/---

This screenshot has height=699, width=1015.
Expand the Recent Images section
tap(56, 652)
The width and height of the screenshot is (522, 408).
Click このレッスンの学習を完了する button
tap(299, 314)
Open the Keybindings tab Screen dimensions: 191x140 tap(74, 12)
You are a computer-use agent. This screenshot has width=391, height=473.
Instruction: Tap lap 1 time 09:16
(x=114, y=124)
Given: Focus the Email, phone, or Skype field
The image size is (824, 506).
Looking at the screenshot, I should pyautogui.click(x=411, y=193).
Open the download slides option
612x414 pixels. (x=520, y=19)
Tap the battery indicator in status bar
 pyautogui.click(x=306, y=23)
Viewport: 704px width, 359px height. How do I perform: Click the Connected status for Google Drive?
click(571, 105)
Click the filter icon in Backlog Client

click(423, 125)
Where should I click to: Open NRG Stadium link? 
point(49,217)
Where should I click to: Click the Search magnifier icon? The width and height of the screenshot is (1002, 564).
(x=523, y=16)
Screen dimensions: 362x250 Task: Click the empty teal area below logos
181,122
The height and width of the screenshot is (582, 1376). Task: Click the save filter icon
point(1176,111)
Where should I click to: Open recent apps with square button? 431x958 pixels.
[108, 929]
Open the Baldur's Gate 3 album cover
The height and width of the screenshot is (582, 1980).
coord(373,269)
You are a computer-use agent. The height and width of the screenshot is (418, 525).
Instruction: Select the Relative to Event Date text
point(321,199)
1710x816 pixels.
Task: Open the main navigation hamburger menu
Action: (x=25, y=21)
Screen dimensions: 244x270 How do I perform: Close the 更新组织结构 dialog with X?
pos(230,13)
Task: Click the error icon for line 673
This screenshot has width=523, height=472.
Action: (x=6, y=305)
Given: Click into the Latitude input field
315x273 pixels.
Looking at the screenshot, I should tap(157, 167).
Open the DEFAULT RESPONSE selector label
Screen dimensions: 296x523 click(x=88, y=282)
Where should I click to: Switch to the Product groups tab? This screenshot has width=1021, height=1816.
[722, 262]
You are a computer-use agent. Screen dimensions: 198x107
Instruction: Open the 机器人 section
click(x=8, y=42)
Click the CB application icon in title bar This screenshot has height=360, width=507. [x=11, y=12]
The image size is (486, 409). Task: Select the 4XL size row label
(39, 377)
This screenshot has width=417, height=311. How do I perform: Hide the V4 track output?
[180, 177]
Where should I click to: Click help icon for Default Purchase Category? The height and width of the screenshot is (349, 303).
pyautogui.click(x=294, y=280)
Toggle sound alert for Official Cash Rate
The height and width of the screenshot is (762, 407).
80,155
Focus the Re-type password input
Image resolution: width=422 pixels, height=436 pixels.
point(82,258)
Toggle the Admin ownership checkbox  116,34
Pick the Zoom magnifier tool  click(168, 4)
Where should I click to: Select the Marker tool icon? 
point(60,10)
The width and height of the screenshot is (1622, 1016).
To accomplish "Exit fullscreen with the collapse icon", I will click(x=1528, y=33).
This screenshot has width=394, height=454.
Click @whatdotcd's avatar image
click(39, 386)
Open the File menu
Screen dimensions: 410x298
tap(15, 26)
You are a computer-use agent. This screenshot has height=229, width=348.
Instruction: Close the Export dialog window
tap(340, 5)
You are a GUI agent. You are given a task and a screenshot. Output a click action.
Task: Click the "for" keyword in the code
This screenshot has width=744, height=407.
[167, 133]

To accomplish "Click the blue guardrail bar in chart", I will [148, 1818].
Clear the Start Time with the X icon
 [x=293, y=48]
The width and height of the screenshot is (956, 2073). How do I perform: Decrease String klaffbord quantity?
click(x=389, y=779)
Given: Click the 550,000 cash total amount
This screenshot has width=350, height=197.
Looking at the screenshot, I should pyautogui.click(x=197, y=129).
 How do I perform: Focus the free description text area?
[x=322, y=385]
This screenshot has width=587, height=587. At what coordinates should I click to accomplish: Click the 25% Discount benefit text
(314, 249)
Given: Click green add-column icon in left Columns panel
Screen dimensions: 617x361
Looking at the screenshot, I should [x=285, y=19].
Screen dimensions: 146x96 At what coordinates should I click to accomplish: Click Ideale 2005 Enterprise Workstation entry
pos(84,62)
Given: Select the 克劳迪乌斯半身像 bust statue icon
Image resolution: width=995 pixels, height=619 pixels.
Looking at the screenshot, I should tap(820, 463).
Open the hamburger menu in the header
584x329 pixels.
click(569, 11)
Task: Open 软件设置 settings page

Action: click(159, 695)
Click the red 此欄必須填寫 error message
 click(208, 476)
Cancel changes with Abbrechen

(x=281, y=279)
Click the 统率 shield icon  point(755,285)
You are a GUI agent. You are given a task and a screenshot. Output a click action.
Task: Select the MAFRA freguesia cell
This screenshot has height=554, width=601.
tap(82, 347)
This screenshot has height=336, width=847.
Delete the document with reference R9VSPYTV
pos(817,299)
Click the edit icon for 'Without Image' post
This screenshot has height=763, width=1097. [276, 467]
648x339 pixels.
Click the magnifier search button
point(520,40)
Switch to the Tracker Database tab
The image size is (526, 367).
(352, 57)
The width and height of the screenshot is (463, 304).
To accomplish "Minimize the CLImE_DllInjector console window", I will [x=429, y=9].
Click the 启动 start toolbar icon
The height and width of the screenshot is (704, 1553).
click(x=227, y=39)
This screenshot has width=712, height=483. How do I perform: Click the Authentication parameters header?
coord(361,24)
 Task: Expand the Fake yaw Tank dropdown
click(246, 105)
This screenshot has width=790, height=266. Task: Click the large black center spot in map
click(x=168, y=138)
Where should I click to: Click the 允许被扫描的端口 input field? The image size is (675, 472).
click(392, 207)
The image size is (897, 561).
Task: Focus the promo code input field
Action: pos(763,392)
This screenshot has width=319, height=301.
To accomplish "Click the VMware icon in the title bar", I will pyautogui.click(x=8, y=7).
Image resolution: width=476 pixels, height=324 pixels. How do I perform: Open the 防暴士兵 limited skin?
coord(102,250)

\---

## AIM OF THE EXERCISE
Scan the data above; copy every line where "computer" appears.

## WORKED SOLUTION
You are a computer-use agent. This screenshot has width=391, height=473.
You are a computer-use agent. The height and width of the screenshot is (418, 525).
You are a computer-use agent. Screen dimensions: 198x107
You are a computer-use agent. This screenshot has height=229, width=348.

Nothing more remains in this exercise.